Enterprise Integration Zone is brought to you in partnership with:

Ayende Rahien is working for Hibernating Rhinos LTD, a Israeli based company producing developer productivity tools for OLTP applications such as NHibernate Profiler (nhprof.com), Linq to SQL Profiler(l2sprof.com), Entity Framework Profiler (efprof.com) and more. Ayende is a DZone MVB and is not an employee of DZone and has posted 451 posts at DZone. You can read more from them at their website. View Full User Profile

Just Drop to Binary if You're Going to Compress Your JSON

09.18.2013
| 12687 views |
  • submit to reddit

This post was written at 5:30AM.  I had this thought while doing research for another post, and I couldn’t really let it go.

XML, as a text base format, is really wasteful in space. But that wasn’t what really made it lose its shine. That happened when it became so complex that it stopped being human readable. For example, I give you:

 <?xml version="1.0" encoding="UTF-8" ?>

   <SOAP-ENV:Envelope

   xmlns:xsi="http://www.w3.org/1999/XMLSchema-instance"

    xmlns:xsd="http://www.w3.org/1999/XMLSchema"

    xmlns:SOAP-ENV="http://schemas.xmlsoap.org/soap/envelope/">

    <SOAP-ENV:Body>

        <ns1:getEmployeeDetailsResponse

         xmlns:ns1="urn:MySoapServices"

         SOAP-ENV:encodingStyle="http://schemas.xmlsoap.org/soap/encoding/">

            <return xsi:type="ns1:EmployeeContactDetail">

                <employeeName xsi:type="xsd:string">Bill Posters</employeeName>

                <phoneNumber xsi:type="xsd:string">+1-212-7370194</phoneNumber>

                <tempPhoneNumber

                 xmlns:ns2="http://schemas.xmlsoap.org/soap/encoding/"

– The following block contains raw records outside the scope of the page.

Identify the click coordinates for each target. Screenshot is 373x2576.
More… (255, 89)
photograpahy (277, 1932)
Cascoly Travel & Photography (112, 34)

                 xsi:type="ns2:Array"

                 ns2:arrayType="ns1:TemporaryPhoneNumber[3]">

                    <item xsi:type="ns1:TemporaryPhoneNumber">

                        <startDate xsi:type="xsd:int">37060</startDate>

                        <endDate xsi:type="xsd:int">37064</endDate>

                        <phoneNumber xsi:type="xsd:string">+1-515-2887505</phoneNumber>

                    </item>

                    <item xsi:type="ns1:TemporaryPhoneNumber">

                        <startDate xsi:type="xsd:int">37074</startDate>

                        <endDate xsi:type="xsd:int">37078</endDate>

                        <phoneNumber xsi:type="xsd:string">+1-516-2890033</phoneNumber>

                    </item>

                    <item xsi:type="ns1:TemporaryPhoneNumber">

                        <startDate xsi:type="xsd:int">37088</startDate>

                        <endDate xsi:type="xsd:int">37092</endDate>

                        <phoneNumber xsi:type="xsd:string">+1-212-7376609</phoneNumber>

                    </item>

                </tempPhoneNumber>

            </return>

        </ns1:getEmployeeDetailsResponse>

    </SOAP-ENV:Body>

 /SOAP-ENV:Envelope>

After XML was banished from the company of respectable folks, we had JSON show up and entertain us. It is smaller and more concise than XML, and so far it has resisted the efforts to make it into some sort of a uber-complex enterprise-y tool.

But today, I ran into quite a few efforts in the community that try to do strange things to JSON. I am talking about things like JSON DB (a compressed JSON format, not an actual JSON database), JSONH, json.hpack and other things. All of these projects are attempts to reduce the size of JSON documents.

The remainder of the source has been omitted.